Il giorno in cui mi accompagnò in città, Tatay indossava un vecchio berretto, una camicia spiegazzata; la schiena gli era madida di sudore, ma teneva comunque in mano una scatola di “regali di casa”: qualche chilo di riso, un barattolo di tuyo/tinapa e alcuni sacchetti di arachidi tostate. Prima di lasciare il dormitorio, mi guardò:

— «Fai del tuo meglio, figlio. Studia come si deve.»

Non piansi. Ma quando aprii il pranzo che mia madre aveva avvolto in foglie di banana, sotto c’era un foglietto piegato in quattro, con parole scarabocchiate:

— «Tatay non sa cosa stai studiando, ma qualunque cosa sia, Tatay farà la sua parte. Non preoccuparti.»

Studiai quattro anni all’università e poi alla scuola di specializzazione. Tatay continuò a lavorare. Le sue mani diventavano sempre più ruvide, la schiena sempre più curva. Quando tornavo a casa, lo vedevo seduto ai piedi delle impalcature, ansimante dopo aver salito e sceso i ponteggi tutto il giorno, e il cuore mi si stringeva. Gli dicevo di riposare, ma lui faceva un gesto con la mano:

— «Tatay ce la fa ancora. Quando sono stanco, penso: sto crescendo un dottore di ricerca—e mi sento orgoglioso.»

Sorrisi, senza osare dirgli che fare un dottorato richiede lavori extra, ancora più sforzo. Ma era lui la ragione per cui non mi permisi mai di mollare.

Il giorno della discussione della mia tesi di dottorato alla UP Diliman, pregai a lungo Tatay prima che accettasse di venire. Si fece prestare un abito da un cugino, indossò scarpe di una taglia troppo piccole e un cappello nuovo comprato al mercato del distretto. Si sedette all’ultima fila dell’auditorium, cercando di stare dritto; gli occhi non mi lasciavano mai.

Dopo la discussione, il prof. Santos strinse la mano a me e alla mia famiglia. Quando arrivò da Tatay, si fermò all’improvviso, lo guardò da vicino e sorrise:

— «Lei è Mang Ben, giusto? Quando ero giovane, la mia casa era vicino a un cantiere in cui lavorava a Quezon City. Ricordo quando portò a braccia giù dai ponteggi un operaio ferito, anche se era ferito anche lei.»

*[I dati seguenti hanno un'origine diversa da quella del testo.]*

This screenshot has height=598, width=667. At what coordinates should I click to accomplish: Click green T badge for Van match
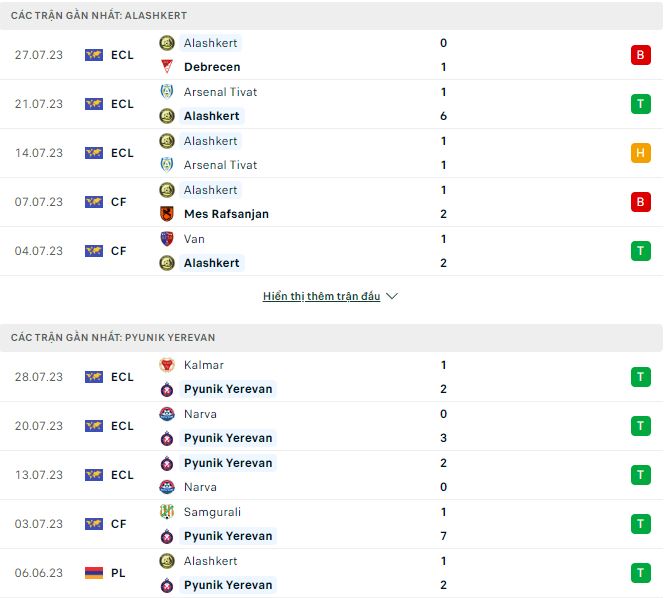pos(640,251)
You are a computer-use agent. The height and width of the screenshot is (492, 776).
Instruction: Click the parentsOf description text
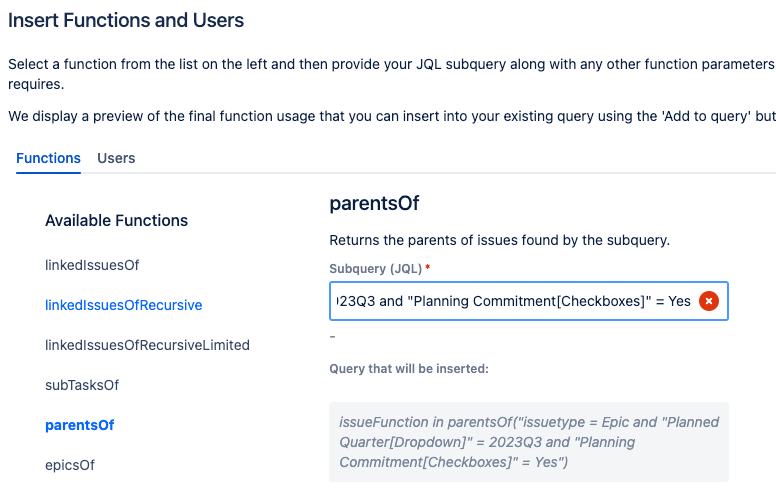tap(500, 240)
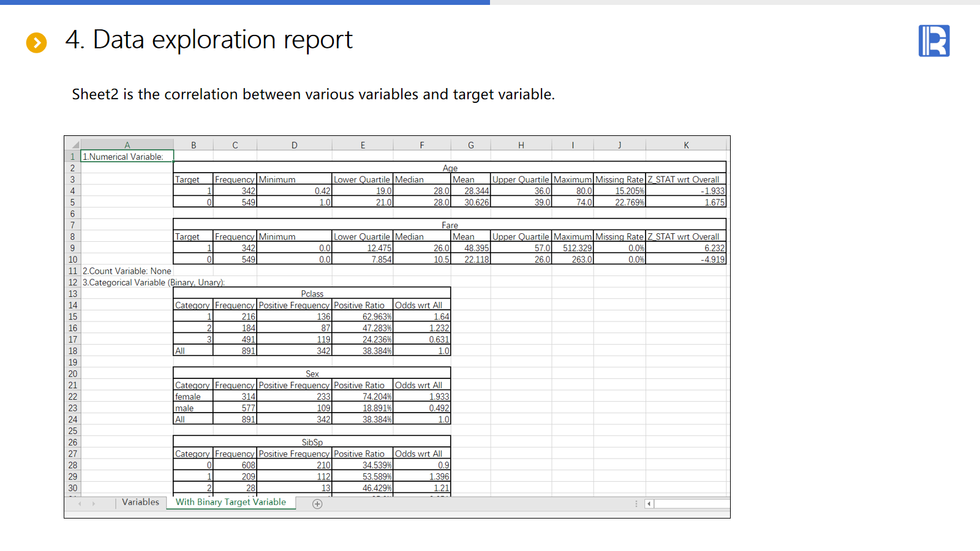Click the Pclass table title cell
This screenshot has width=980, height=551.
(x=312, y=294)
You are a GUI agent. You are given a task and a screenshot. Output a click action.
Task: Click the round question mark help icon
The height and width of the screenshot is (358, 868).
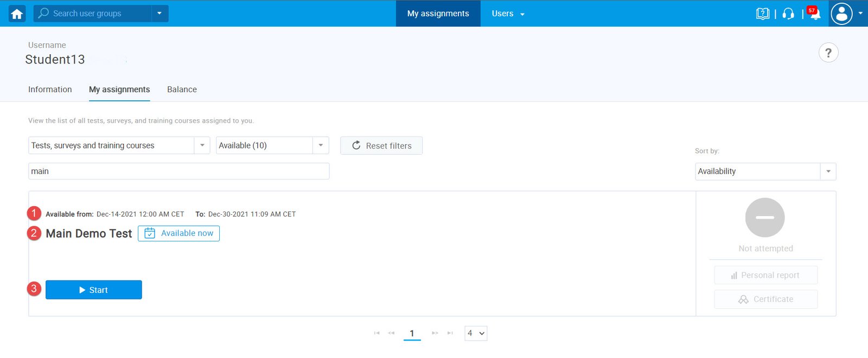tap(828, 53)
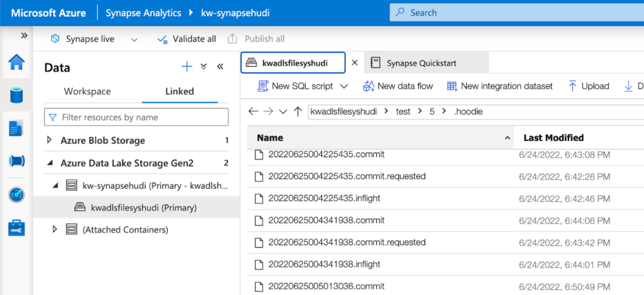The image size is (644, 295).
Task: Open the Monitor hub gauge icon
Action: click(16, 194)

Prima che Tatay potesse dire qualcosa, il professore era già… commosso:

— «Non mi aspettavo di vederla qui oggi, come padre di un nuovo dottore di ricerca. È davvero un onore.»

Mi voltai: Tatay Ben sorrideva—un sorriso gentile, ma gli occhi erano arrossati. In quel momento capii: in tutta la sua vita non mi aveva mai chiesto di ripagare. Oggi veniva riconosciuto—non grazie a me, ma per ciò che aveva seminato in silenzio per 25 anni.

Ora sono docente universitario a Manila, con una piccola famiglia. Tatay non costruisce più: coltiva l’orto, alleva galline, legge il giornale al mattino e il pomeriggio gira in bicicletta per il barangay. A volte chiama per mostrarmi con orgoglio le aiuole dietro casa, dirmi di passare a prendere polli e uova per il nipotino. Io chiedo:

— «Tatay si sente pentito di aver lavorato duro tutta la vita per suo figlio?»

Lui ride:

— «Nessun rimpianto. Tatay ha lavorato tutta la vita—ma la cosa di cui è più orgoglioso è di aver “costruito” un figlio come te.»

Non rispondo. Guardo soltanto le sue mani sullo schermo—le mani che reggono il mio futuro.

Io sono un dottore di ricerca. Tatay Ben è un operaio edile. Non mi ha costruito una casa—ha “costruito” una persona.